All poverty is relative, surely? As a concept, it is always the comparing of the state of one individual / group to that of another. Also, poverty is measured, in terms of access to food, shelter, water, etc. As soon as you measure something, it becomes relative.
 
It's normally the poor who are fat in the uk
Same in the U.S. and probably most places, although that is of course a big generalization. It makes as much sense to me as how poorer people tend to have larger families than the richer.
 
Same in the U.S. and probably most places, although that is of course a big generalization. It makes as much sense to me as how poorer people tend to have larger families than the richer.

The discussion about the poor not finding healthy food to be a cost-effective alternative has been done, so go to that thread.

But why should it be a surprise that the poor have more children?

It doesn't cost anything to screw like bunnies and not use birth control, now does it?
 
Same in the U.S. and probably most places, although that is of course a big generalization. It makes as much sense to me as how poorer people tend to have larger families than the richer.

Makes sense to me, too lazy to get a job so it stands to reason they would be too lazy to eat healthily/exercise and use birth control.
 
All poverty is relative, surely? As a concept, it is always the comparing of the state of one individual / group to that of another. Also, poverty is measured, in terms of access to food, shelter, water, etc. As soon as you measure something, it becomes relative.

Absolute poverty is the lack of food, shelter, water etc. There are degrees of absolute poverty, but starving to death is not relative, it's an absolute reference.

Poverty in developed countries is (usually) relative poverty, ie being at the losing end of wealth distribution of your society.

The absolutely poor can also be said to be relatively poor of course, unless their entire country is starving to death, but it makes sense to separate the two concepts.

http://en.wikipedia.org/wiki/Poverty
 
Absolute poverty is the lack of food, shelter, water etc. There are degrees of absolute poverty, but starving to death is not relative, it's an absolute reference.

Poverty in developed countries is (usually) relative poverty, ie being at the losing end of wealth distribution of your society.

The absolutely poor can also be said to be relatively poor of course, unless their entire country is starving to death, but it makes sense to separate the two concepts.

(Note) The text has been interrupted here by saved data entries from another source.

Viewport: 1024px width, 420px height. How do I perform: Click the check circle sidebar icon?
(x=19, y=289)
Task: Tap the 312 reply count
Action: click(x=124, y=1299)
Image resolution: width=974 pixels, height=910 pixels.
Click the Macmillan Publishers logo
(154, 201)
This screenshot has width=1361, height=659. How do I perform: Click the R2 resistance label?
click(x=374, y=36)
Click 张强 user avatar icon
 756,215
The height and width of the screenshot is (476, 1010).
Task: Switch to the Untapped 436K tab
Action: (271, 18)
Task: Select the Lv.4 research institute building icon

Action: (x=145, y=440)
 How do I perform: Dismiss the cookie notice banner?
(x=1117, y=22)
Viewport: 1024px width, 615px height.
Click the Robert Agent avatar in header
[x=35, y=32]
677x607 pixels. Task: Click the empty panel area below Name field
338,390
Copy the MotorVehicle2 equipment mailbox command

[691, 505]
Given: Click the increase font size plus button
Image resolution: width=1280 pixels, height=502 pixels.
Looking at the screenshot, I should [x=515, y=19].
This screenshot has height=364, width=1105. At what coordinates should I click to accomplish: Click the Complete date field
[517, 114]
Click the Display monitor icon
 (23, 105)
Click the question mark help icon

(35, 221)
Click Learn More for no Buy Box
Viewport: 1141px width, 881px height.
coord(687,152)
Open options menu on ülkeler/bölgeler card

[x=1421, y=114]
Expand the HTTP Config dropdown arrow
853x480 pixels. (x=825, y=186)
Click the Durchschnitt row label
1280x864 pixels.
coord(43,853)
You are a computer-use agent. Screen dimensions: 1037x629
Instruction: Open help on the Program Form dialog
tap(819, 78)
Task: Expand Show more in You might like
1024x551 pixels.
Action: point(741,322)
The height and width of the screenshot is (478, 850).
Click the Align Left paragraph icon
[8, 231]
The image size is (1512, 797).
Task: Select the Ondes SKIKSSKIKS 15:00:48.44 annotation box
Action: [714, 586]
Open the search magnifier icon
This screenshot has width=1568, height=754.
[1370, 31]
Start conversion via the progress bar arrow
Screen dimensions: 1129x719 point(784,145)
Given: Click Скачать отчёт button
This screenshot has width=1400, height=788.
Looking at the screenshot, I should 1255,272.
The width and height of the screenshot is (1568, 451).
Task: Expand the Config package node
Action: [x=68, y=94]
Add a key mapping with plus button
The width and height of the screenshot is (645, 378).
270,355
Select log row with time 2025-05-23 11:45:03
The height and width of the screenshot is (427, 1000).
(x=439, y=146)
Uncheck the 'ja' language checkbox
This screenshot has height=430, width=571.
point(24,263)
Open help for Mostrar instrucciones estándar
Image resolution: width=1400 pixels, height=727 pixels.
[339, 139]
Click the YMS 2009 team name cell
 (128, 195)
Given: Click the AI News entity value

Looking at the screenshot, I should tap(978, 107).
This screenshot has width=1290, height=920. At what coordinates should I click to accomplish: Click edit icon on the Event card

http://en.wikipedia.org/wiki/Poverty
I'm aware that poverty is classified in this way, and a distinction is made between relative and absolute, but I've never really understood it. I think saying that starving to death = absolute poverty is simplistic. Someone might be completely outside of a money economy but living a hunter-gatherer life (i.e. the last remaining hunter-gatherer people in the Amazon who have no contact with outside world). They have no concept of monetary wealth and yet they are far from poor and definitely not starving.

Even saying that there are "degrees of absolute poverty" is a misnomer in as of itself. How can you have degrees of an absolute? :confused: It's like having degrees of pregnancy; it's impossible, it's an either you are or you aren't situation.

There is no country where all people are at the same level of poverty (however measured) and why use the arbitrary state (country) level anyway?

And finally, there's even degrees of starving to death (sorry if this is a bit morbid). How many calories below your minimum requirement do you need to go and for how long before you're classified as starving to death?

None of this takes away in any way from the reality that the current situation (both the starving and the obese) is a collective shame on us.